§ YOUR INSTRUCTIONS
Count every line below that holds "Given". The answer is the number alone.

§ Saved data entries
□ □ □ □
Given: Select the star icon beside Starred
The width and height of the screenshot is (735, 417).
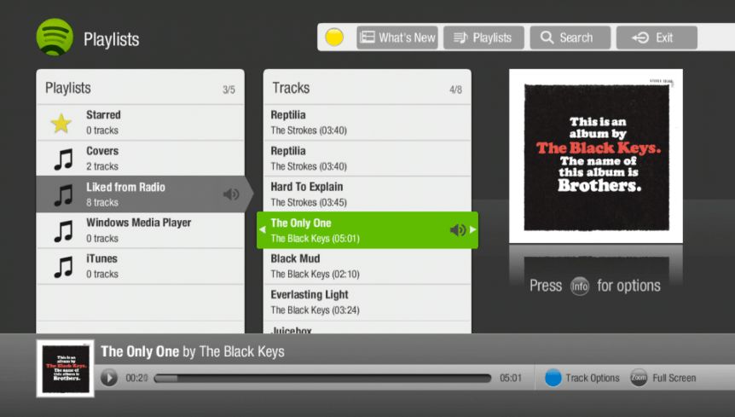Looking at the screenshot, I should 61,123.

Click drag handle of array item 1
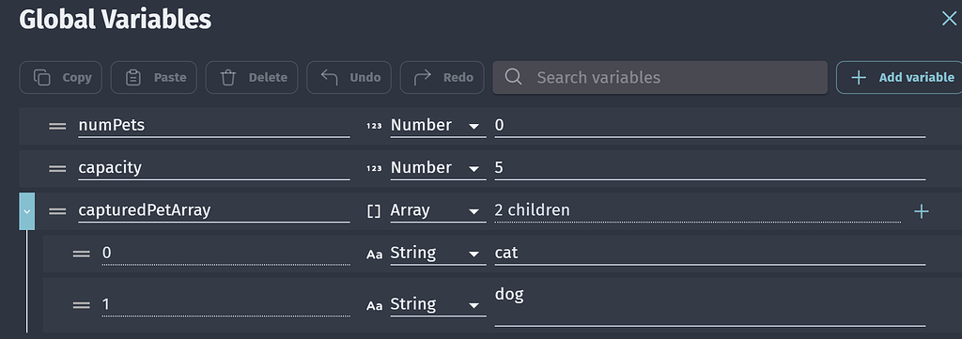pyautogui.click(x=81, y=304)
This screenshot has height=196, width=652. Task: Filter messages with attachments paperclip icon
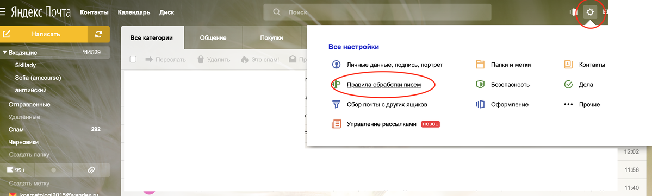pyautogui.click(x=91, y=170)
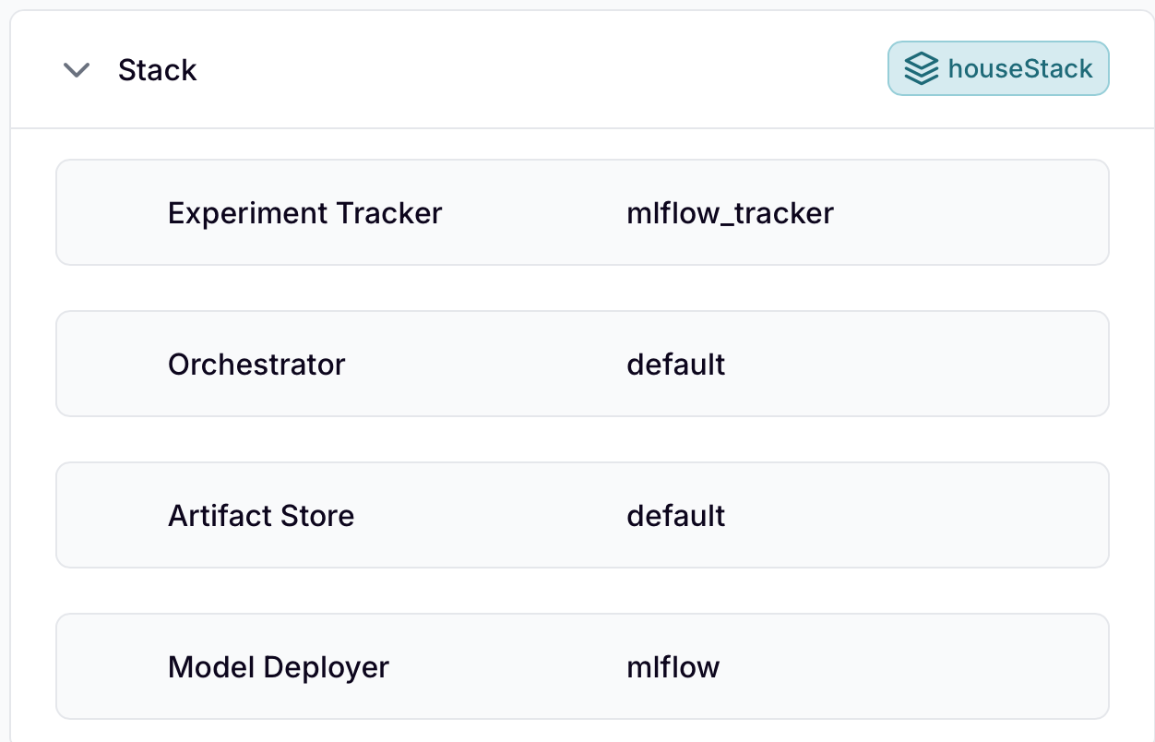Open the Orchestrator's default value
Image resolution: width=1155 pixels, height=742 pixels.
click(x=676, y=365)
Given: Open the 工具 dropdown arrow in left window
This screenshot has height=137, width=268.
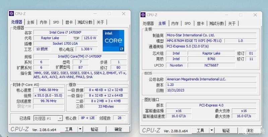Looking at the screenshot, I should [x=80, y=129].
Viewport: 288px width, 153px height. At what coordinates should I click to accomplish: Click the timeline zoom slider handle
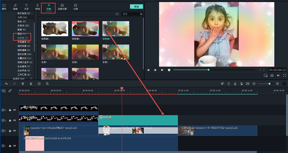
□ □ □ □
§ SOLUTION TO THIS TASK
2